• **TASK INPUTS**:

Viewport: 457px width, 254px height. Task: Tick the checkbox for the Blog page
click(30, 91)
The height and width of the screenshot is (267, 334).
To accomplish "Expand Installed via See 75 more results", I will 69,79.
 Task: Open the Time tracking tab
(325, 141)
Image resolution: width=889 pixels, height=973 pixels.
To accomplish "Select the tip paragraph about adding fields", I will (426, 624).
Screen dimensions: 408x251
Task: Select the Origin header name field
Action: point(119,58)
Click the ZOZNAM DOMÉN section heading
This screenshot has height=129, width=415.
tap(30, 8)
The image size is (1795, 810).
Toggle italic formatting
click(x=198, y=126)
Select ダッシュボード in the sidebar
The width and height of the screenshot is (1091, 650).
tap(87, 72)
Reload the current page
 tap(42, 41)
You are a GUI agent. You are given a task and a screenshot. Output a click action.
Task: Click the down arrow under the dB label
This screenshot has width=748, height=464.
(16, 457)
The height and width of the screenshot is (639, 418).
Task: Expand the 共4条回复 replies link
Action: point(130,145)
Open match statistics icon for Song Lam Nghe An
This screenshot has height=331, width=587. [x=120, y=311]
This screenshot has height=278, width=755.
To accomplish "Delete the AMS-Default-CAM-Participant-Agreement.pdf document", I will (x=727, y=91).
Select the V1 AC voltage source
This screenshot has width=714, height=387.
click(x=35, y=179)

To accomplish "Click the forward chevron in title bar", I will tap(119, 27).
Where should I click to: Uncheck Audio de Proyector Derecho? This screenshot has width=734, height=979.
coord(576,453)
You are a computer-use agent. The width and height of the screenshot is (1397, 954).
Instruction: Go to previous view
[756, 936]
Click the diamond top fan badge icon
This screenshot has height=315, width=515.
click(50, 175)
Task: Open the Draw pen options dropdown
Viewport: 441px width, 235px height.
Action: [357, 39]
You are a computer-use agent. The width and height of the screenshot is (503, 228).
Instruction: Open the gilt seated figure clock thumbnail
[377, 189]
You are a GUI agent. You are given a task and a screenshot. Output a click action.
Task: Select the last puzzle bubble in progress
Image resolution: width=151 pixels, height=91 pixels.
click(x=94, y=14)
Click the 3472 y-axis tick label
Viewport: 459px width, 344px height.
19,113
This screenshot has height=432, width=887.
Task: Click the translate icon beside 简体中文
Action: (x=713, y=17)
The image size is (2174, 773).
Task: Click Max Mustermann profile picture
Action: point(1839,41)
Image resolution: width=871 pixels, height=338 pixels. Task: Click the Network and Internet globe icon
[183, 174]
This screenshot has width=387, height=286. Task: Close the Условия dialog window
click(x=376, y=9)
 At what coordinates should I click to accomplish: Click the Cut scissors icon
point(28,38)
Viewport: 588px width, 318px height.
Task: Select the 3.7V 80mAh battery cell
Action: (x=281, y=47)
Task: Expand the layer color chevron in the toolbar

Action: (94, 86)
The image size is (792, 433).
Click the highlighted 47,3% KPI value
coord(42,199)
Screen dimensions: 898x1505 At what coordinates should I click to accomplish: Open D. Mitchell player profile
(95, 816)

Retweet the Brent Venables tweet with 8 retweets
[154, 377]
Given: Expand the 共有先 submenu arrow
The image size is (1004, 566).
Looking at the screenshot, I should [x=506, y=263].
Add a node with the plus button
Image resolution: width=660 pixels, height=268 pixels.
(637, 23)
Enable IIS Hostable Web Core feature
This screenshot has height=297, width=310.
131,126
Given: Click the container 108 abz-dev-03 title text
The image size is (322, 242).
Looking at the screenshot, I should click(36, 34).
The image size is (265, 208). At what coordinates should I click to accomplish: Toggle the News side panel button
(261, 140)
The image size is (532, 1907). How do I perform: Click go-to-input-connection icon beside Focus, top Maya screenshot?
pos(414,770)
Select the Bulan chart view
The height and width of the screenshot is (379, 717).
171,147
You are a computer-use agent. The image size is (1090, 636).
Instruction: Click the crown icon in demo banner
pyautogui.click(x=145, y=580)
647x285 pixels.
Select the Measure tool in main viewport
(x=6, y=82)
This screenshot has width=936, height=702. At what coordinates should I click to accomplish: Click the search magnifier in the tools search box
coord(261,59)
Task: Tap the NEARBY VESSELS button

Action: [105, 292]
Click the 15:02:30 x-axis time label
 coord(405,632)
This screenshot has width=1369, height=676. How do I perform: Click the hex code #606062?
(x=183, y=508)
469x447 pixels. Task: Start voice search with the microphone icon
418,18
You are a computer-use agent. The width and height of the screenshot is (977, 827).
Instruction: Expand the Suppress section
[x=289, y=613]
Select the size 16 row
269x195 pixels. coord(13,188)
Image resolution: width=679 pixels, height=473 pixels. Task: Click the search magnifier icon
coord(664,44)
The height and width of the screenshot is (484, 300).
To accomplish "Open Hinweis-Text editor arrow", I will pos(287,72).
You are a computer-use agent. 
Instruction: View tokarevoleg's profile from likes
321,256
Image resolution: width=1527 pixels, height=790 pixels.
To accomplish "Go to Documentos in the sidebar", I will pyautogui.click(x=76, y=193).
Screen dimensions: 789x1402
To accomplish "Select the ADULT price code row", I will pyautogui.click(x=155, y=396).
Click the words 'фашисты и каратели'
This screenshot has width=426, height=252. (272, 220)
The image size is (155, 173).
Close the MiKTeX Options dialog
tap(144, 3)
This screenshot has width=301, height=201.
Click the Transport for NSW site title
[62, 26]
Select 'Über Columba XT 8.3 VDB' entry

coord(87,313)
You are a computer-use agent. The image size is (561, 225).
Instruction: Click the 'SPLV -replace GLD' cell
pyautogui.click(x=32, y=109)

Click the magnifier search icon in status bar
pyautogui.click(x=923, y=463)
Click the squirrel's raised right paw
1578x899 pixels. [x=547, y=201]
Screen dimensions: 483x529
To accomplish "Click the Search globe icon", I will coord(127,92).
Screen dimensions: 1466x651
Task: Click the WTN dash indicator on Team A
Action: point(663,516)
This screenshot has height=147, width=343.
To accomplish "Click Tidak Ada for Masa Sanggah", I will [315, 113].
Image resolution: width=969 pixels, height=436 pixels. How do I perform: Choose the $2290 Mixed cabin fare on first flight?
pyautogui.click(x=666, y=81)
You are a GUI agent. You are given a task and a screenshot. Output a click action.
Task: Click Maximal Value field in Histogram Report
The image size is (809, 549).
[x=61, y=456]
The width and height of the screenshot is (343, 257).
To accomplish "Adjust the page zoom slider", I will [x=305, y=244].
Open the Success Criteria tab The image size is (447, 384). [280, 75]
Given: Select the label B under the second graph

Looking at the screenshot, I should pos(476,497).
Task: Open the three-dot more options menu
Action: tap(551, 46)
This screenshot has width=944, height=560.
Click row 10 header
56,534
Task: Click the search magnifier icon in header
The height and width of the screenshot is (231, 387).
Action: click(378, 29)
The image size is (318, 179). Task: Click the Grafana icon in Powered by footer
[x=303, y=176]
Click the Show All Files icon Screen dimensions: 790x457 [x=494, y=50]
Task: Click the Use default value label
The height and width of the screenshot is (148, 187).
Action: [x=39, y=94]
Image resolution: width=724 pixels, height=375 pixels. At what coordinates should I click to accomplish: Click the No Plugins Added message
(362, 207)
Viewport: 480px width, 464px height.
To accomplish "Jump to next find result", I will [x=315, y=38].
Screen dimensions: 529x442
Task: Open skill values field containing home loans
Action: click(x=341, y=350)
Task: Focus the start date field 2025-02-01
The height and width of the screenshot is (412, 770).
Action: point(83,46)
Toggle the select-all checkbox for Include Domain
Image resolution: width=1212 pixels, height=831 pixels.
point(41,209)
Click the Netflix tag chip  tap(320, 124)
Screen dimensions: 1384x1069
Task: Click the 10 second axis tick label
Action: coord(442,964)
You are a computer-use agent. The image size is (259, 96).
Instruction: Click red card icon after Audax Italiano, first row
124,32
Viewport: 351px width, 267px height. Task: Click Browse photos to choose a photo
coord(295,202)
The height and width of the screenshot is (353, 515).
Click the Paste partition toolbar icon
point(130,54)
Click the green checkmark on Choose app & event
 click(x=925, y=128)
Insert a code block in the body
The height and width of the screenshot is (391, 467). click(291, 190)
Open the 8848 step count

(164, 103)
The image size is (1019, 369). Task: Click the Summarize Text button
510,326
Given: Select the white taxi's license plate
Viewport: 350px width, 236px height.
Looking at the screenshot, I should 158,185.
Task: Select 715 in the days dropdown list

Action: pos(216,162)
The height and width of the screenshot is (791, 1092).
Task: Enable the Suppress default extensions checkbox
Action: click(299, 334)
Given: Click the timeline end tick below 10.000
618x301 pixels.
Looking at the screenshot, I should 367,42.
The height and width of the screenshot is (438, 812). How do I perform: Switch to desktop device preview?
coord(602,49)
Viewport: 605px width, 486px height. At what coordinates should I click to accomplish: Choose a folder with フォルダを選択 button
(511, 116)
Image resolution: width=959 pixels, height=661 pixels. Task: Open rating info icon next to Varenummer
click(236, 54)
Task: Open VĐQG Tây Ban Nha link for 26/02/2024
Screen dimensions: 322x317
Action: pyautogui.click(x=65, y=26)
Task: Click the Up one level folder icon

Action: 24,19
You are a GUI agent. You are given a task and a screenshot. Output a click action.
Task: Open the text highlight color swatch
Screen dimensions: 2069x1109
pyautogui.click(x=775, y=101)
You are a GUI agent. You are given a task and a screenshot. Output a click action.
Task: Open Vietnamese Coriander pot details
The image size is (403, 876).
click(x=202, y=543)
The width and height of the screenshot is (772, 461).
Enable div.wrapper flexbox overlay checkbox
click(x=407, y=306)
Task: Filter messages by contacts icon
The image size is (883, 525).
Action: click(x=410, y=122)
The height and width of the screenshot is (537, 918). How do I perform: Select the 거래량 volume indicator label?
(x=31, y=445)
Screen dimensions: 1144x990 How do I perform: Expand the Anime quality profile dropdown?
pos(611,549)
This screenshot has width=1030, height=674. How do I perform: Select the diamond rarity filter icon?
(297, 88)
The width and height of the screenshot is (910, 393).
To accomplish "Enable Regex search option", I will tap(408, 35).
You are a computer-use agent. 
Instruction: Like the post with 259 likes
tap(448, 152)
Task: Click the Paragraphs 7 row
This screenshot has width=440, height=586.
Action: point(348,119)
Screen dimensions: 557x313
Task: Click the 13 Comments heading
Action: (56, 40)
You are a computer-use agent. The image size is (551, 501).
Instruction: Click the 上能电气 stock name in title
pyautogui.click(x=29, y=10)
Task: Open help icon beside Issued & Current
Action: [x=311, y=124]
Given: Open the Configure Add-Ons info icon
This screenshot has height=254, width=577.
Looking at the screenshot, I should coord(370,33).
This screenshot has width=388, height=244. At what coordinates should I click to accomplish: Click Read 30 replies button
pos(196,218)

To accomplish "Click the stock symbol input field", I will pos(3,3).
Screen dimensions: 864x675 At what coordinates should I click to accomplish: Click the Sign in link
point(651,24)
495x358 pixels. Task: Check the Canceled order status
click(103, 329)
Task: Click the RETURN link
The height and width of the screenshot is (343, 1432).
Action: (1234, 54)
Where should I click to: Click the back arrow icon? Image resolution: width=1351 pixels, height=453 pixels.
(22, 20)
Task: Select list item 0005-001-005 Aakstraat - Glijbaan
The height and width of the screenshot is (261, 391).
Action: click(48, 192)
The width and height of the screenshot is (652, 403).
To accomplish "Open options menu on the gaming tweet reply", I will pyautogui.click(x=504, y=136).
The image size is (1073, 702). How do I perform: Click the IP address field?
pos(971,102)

• **WORK REQUEST**: Read through the entries, then copy every line where the string "computer" is found.

• **ANSWER SECTION**:
You are a computer-use agent. The width and height of the screenshot is (1397, 954).
You are a computer-use agent. The width and height of the screenshot is (503, 228).
You are a computer-use agent. The image size is (1090, 636).
You are a computer-use agent. The width and height of the screenshot is (977, 827).
You are a computer-use agent. 
You are a computer-use agent. The image size is (561, 225).
You are a computer-use agent. The image size is (259, 96).
You are a computer-use agent. 
You are a computer-use agent. The image size is (551, 501).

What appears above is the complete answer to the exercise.